TIME
W
hat time is it? The first definition of time was probably the (local) hour angle (LHA) of the sun, indicated by a device known as a sundial. Actually, rather than the LHA of the sun, we use the LHA of the sun plus twelve so that when the sun crosses the meridian (meri=half, diem=day) and has LHA=0 (noon) the "time" is 12. This is for convenience so the date changes at midnight when most people are asleep. (Of course astronomers work at night so you will often see event times listed as e.g. "11 PM to 2 am Aug 11/12".) Sundial time is called local apparent solar time LAT=HA(sun)+12.
Sundials east of your longitude will read four minutes earlier than your sundial for each degree of longitude east. So Brisbane (153°00'E) sundials will read noon twelve minutes before a sundial at longitude 150°E. Time is longitude. That is why the word apparent is included in the definition, the time depends on your longitude and actually relates to the real sun. Fortunately, this is not how time is now defined at all: Time is defined to make motion look simple and the motion of the sun across the sky is very complex.
Atomic time is defined by the atomic second which corresponds to 9,192,631,770 periods of the ground state hyperfine transition in cesium-133. And note that the metre is now defined to be 1/299792458 of the distance light travels in one atomic second in vacuum. The speed of light c=299792458 m/s is now a defined quantity). Our timepieces are set to run at the atomic rate and since this differs from the solar rate (the earth is gradually slowing down so there are more and more atomic seconds in a day as time goes on) we occasionally insert a "leap second" (midnight, June 30 and/or December 31)to keep our clocks synchronized with the irregular solar time.
The motion of the sun across the sky arises mostly from the eastward prograde rotation of the earth (which causes the sun to rise in the east and set in the west) with a rotation period of one sidereal day, 23h 56m 4.091s. Too bad we use solar and not sidereal clocks, since this star rate is quite uniform though the earth is gradually slowing down due to tidal friction. The star day is about four minutes shorter than the solar day so the stars appear to rise four minutes earlier each day (a half hour earlier a week, two hours a month, 24 hours a year).
The prograde revolution of the Earth about the sun causes the sun to rise in the west and set in the east with a period of one year. If the earth did not rotate the sun would rise in the west and the day would be one year long. If the earth rotated prograde once per year, the sun would never rise or set, a not uncommon situation known as synchronous rotation. Like the Moon.
The revolution introduces two drastic effects that affect the rate of the "true" sun across the sky. First, the axial tilt of the earth introduces a north-south component to the solar motion that is most rapid near the equinoxes (the seasons switch fast) and slowest near the solstices (summer and winter are long). So the projection along the equator (hour angle motion) is slow around the time of the equinoxes and fast around the summer and winter solstices, compared to a hypothetical ideal mean sun that moves along the celestial equator at a constant (consistent with the definition of time) rate.

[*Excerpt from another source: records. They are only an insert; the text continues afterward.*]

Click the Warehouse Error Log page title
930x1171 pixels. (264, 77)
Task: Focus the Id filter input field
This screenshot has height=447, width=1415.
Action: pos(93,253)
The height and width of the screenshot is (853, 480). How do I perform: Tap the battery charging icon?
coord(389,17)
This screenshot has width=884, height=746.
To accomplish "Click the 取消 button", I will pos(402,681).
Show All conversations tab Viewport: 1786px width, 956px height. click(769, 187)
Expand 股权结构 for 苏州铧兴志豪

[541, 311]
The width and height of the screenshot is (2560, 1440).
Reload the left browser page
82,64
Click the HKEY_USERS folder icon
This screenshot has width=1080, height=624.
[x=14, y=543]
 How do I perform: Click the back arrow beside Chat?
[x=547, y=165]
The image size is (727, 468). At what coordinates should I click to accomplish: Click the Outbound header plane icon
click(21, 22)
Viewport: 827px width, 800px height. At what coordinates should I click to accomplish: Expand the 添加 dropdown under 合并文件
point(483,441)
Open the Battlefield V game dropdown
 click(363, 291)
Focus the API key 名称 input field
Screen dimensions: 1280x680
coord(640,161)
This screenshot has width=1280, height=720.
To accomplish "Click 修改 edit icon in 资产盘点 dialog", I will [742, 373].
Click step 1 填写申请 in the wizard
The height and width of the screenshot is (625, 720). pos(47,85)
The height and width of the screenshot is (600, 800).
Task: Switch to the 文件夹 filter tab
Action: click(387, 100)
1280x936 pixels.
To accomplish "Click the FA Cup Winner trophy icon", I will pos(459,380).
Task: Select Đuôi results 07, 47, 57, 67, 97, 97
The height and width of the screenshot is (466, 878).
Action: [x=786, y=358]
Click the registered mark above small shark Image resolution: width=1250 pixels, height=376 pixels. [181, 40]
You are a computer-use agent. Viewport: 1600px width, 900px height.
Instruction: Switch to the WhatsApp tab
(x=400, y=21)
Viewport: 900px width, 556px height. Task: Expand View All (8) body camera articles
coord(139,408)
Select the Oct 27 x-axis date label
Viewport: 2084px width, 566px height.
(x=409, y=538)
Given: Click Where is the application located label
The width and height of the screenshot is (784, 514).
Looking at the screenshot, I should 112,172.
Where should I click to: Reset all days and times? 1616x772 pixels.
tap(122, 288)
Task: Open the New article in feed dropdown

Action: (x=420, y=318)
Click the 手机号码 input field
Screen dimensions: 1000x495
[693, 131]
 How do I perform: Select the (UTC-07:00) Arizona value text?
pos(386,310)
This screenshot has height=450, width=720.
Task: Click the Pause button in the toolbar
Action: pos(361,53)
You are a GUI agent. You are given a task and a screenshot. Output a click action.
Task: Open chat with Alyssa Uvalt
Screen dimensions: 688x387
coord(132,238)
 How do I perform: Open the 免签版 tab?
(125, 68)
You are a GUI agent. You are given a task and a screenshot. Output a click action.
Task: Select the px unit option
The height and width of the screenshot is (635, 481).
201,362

Second, the eccentricity of the Earth's orbit causes the revolution rate to vary, fastest near perihelion, slowest near aphelion.
The combined effects cause the true sun to lead or lag the mean sun by the equation of time, ET, the difference between the local apparent and local mean solar time: ET=LAT-LMT and is up to plus or minus 15 minutes.
Since it is inconvenient for time to be a function of longitude, the world is divided into time zones. Usually the zones are set to longitudes that are multiples of 15°. For example, in Brisbane we set our watches to the LMT of longitude 150°E (just about where Banana Qld. is located). Zone time is called standard time. So Brisbane LMT is 12 minutes earlier than your watch reads. So noon (for the mean sun) always occurs at 11:48AM.
Local time = Zone time + longitude correction of 4 minutes per degree.
Subtract 4m per degree if you are east, add 4m per degree if you are west of the standard longitude (150° for Queensland).